The study gives a failing grade for college affordability to every state but California, which received a C because of the relatively low cost of its community colleges. Researchers said the percentage of an average family’s income needed to pay for a public four-year college has risen from 20 to 28 percent, after financial aid. For community colleges, the burden has risen from nearly 20 percent to nearly 25 percent.

…In the past decade, student borrowing has more than doubled, and as the economy worsens, the researchers warned, many states have predicted cuts in higher education funding.

Since the early 1980s, college tuition and fees have jumped nearly 440 percent, far more than health-care, food, housing and transportation costs. The median family income rose less than 150 percent.

So, while we can pour as much money as we want into the current economic crises, the failure to fund and improve our education systems means one thing: our future generations will be grossly unprepared to compete with their better-educated, better-trained, and overall superior peers from around the world. What does that mean? The financial “crisis” we are experiencing today may be nothing compared to the crises we may face a generation or two down the road. Imagine unemployment soaring as Americans can’t get jobs because they can’t compete with superior foreign applicants. Imagine our economy crumbling as companies leave our shores for better opportunities in Europe or Asia.

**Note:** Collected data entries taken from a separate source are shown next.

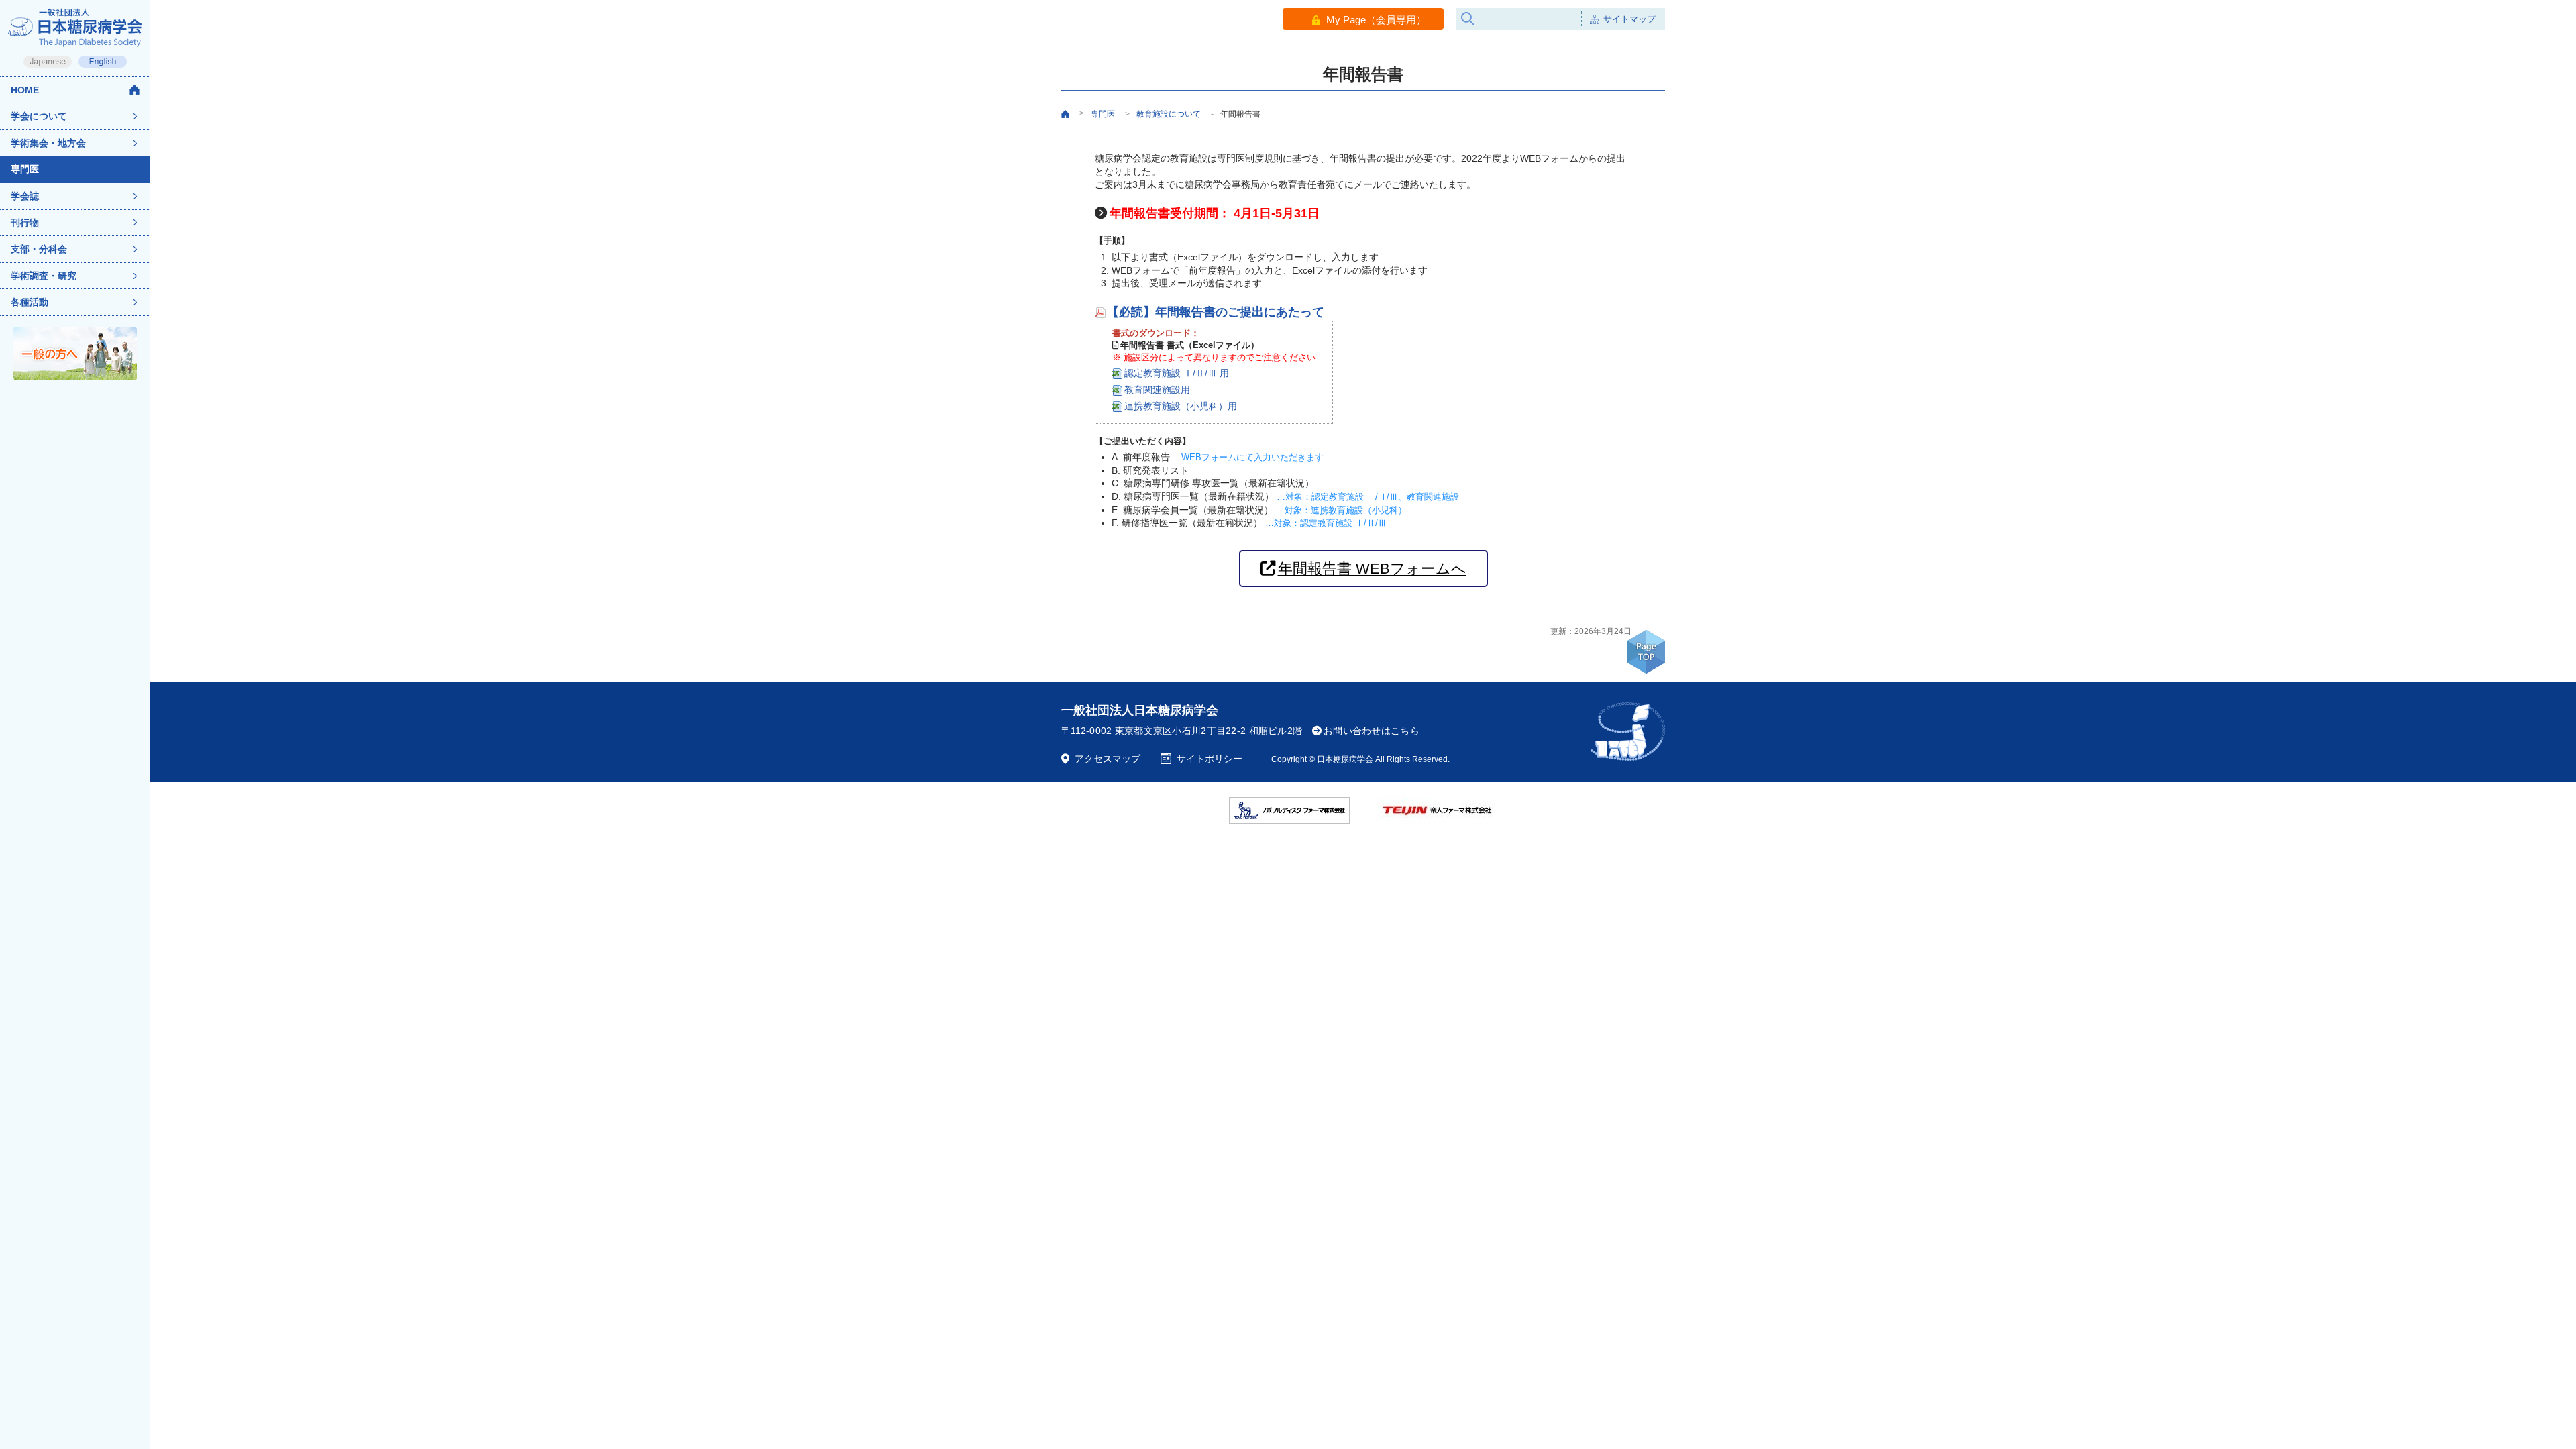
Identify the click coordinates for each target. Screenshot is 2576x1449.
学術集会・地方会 (48, 143)
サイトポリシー (1209, 758)
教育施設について (1168, 114)
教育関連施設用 (1157, 389)
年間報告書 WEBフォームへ (1372, 568)
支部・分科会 (39, 249)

To some degree, this is already happening, particularly in the sciences. A recent UK study revealed that only 28% of British 16-18-year-olds believe that science is a relevant career choice, and no survey is needed to see that similar attitudes prevail in the United States. The majority of Postdocs and Graduate Students I work with on a daily basis and interact with at meetings are Asian, mostly from India, China and Korea. The reason is simple: science is still perceived as a meaningful, dignified, and, perhaps most importantly, well-paid career choice in these countries, while the negative stigmas that are associated with science in much of the western world are nowhere to be found. A lot could be said about the lack of funding for science in the US and the poor salaries scientists endure compared to the enormous time we put into our education and careers. What I want to talk about here is the education process. The negative stigmas associated with science are ingrained in our youth early: science is too hard, not interesting, not fun…. It is true that science is hard, but it most certainly is interesting and fun! We can change these perceptions with early education. Science is all too often presented as boring and stuffy, and the image of a scientist is the disheveled, lab coat-wearing Einstein look-alike. Who can blame kids for immediately coming to negative conclusions. When taught properly, science can be seen as an interesting series of puzzles, in many ways like a game, but potentially a game of life and death. Depending on the field of science, of course, there may be good guys and bad guys (the good guys being the scientists and the bad guys being, for example, deadly diseases the scientists are trying to cure). There is a great deal of strategy involved in defeating the villains, as there is in the most popular video games of today, which kids (and many scientists I know) devote almost all of their free time to playing. In the end, if presented properly, the difficulty involved in science can actually be a good thing because it provides a challenge, and we all know that kids are quickly bored by easy games. This analogy may be tedious, but it makes sense to me.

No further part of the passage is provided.